> Problem: Quote the stretch of lines below from the one containing "Open the 7:28 PM - Feb 2, 2019 timestamp" through the one containing "[x=824, y=671]", both included, word for word. Leave out the pictures.

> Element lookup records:
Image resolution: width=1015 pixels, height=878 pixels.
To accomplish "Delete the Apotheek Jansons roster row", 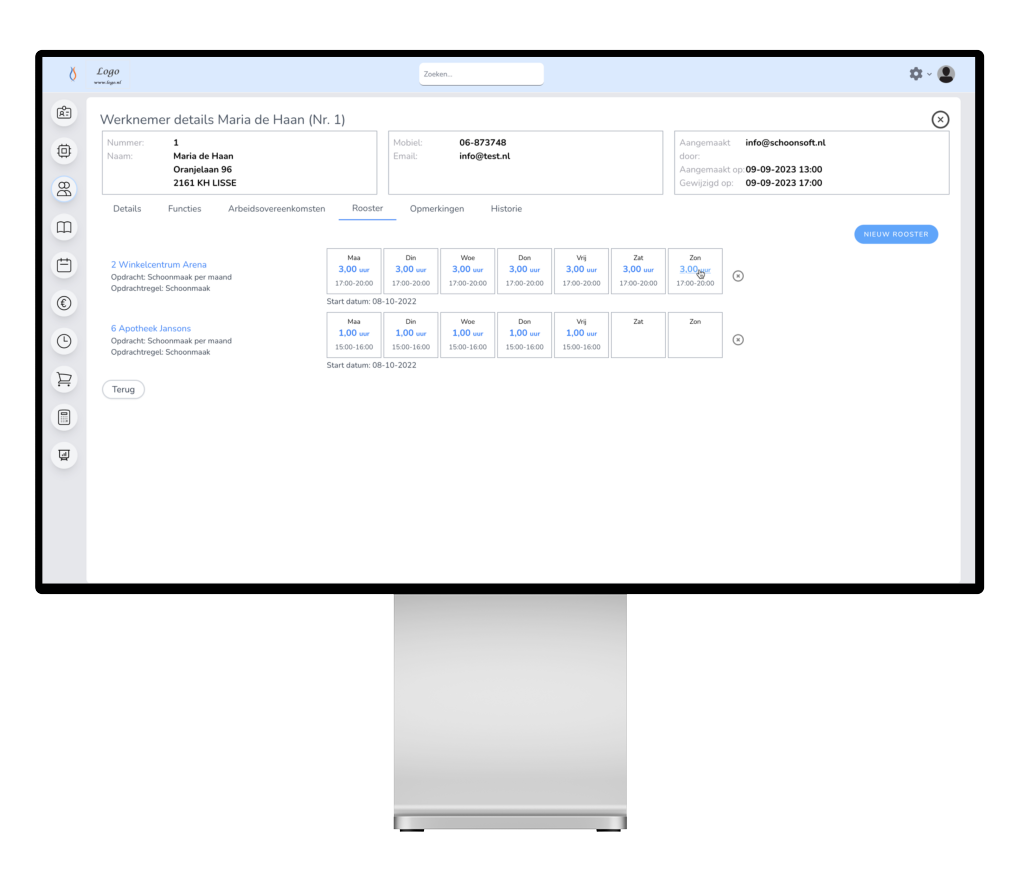I will coord(738,340).
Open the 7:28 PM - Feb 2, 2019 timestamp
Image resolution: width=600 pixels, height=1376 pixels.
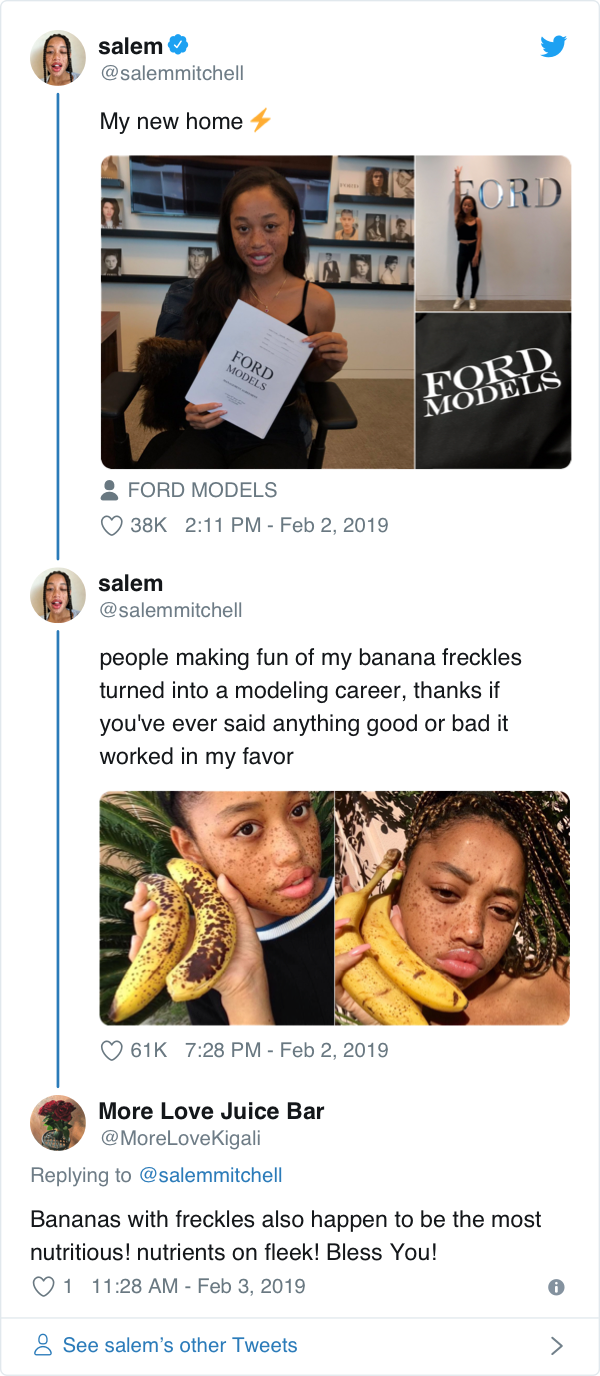287,1050
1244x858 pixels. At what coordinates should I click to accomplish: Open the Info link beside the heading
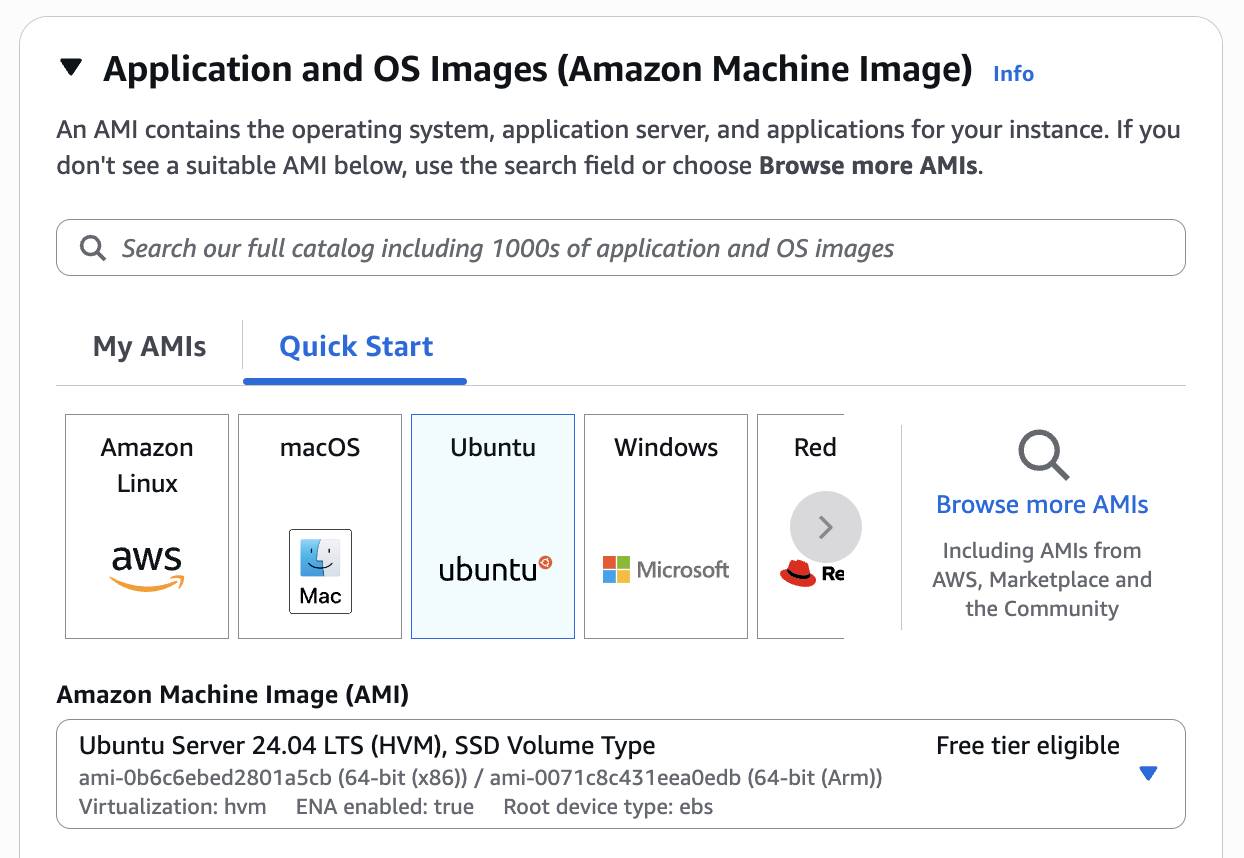(x=1013, y=73)
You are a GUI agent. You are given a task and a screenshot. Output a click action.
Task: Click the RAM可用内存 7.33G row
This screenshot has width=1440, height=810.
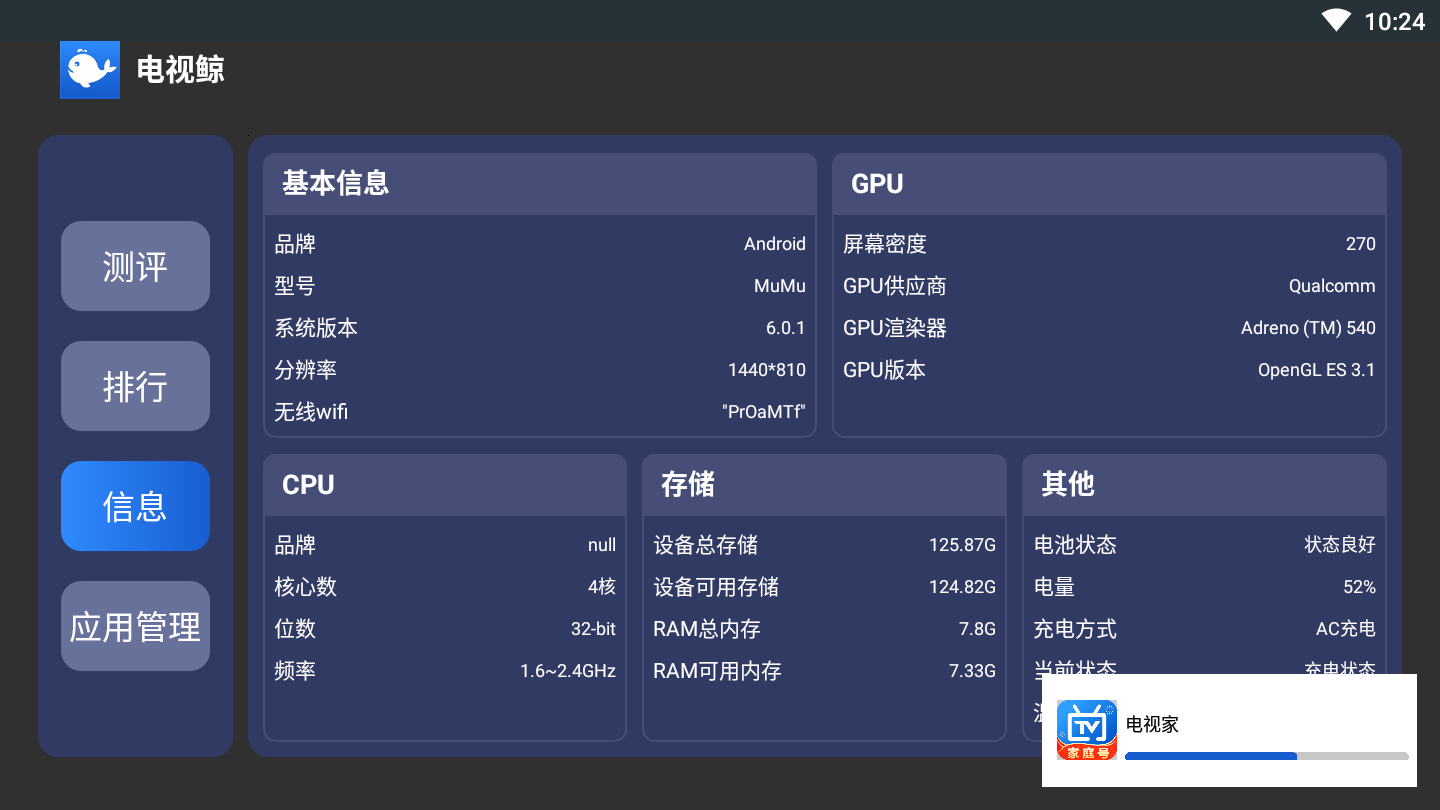[x=824, y=671]
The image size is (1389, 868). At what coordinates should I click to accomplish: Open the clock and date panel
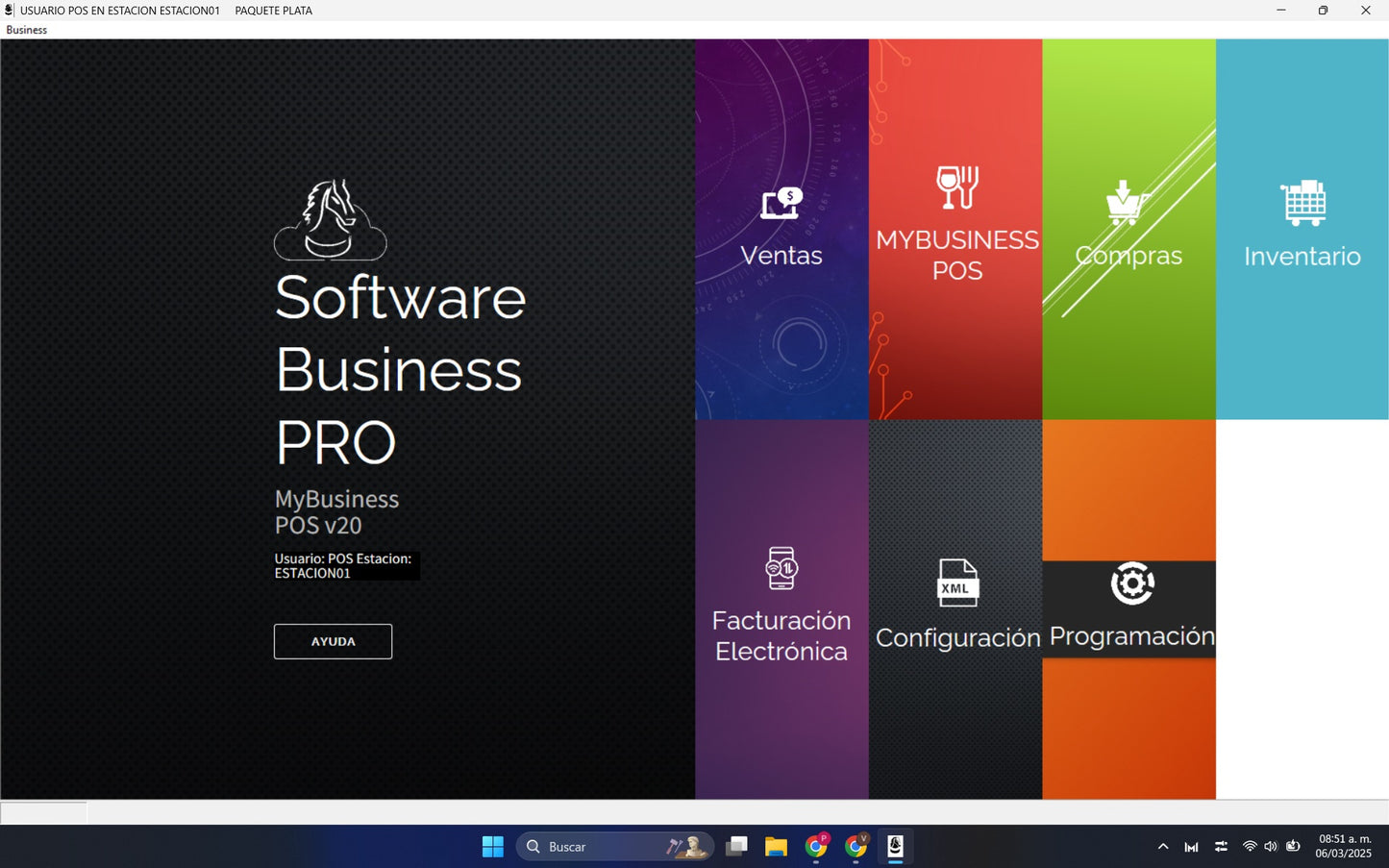(1344, 847)
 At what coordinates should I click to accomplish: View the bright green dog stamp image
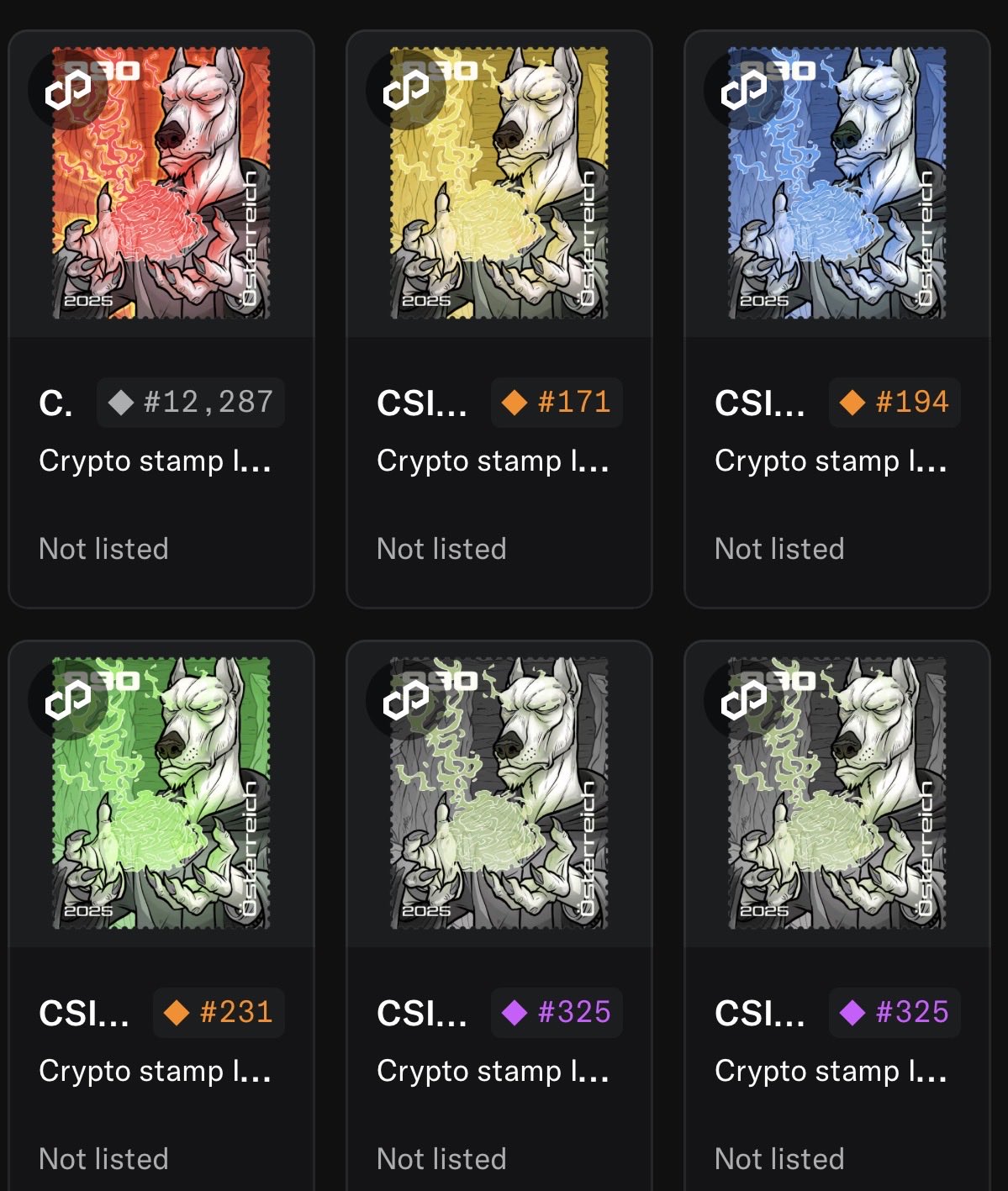pos(161,793)
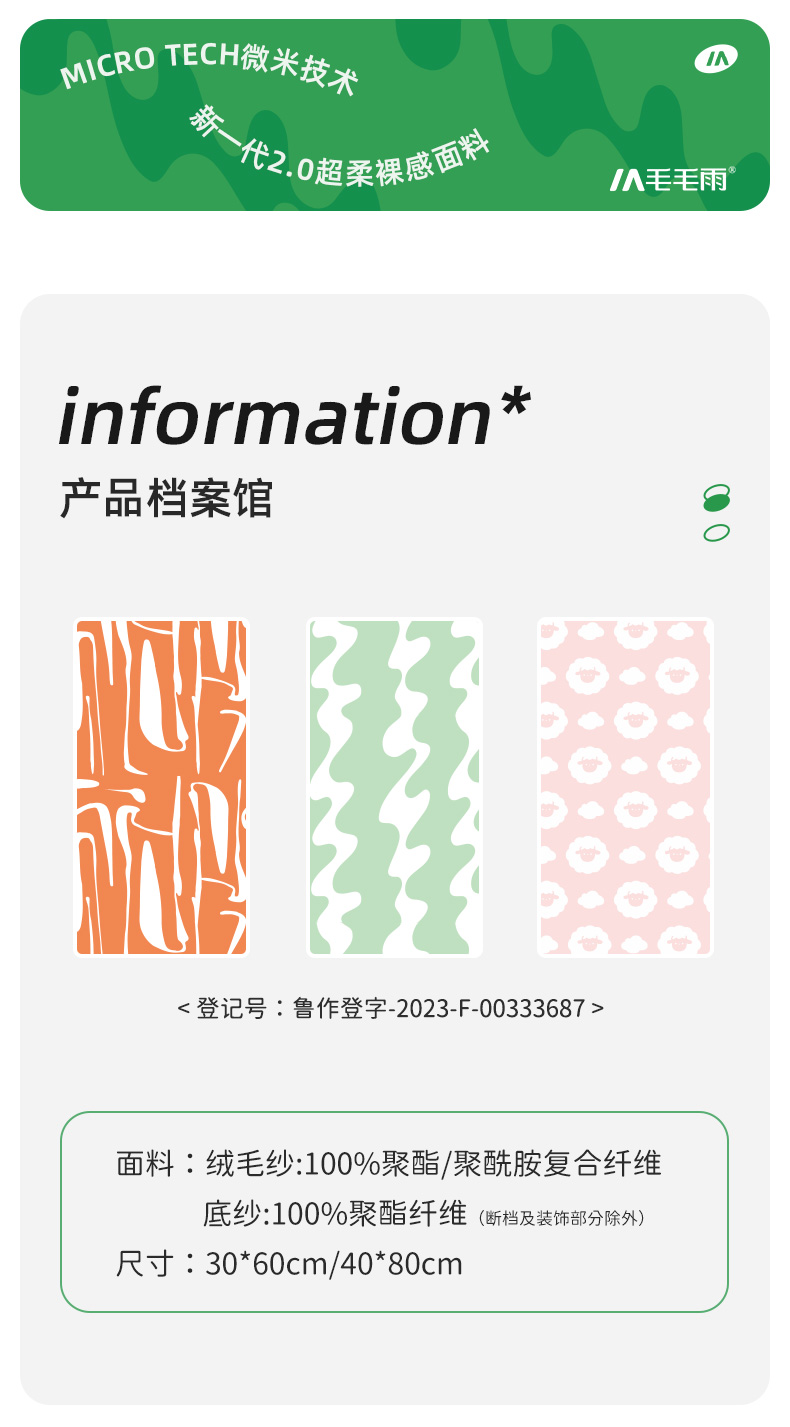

> Complete answer:
Open the 7:28 PM - Feb 2, 2019 timestamp
Image resolution: width=600 pixels, height=1376 pixels.
287,1050
1244x858 pixels. At what coordinates should I click to accomplish: Open the Info link beside the heading
(x=1013, y=73)
You are a GUI agent. You are given a task and a screenshot. Output a click action.
Task: Click the RAM可用内存 7.33G row
This screenshot has width=1440, height=810.
[x=824, y=671]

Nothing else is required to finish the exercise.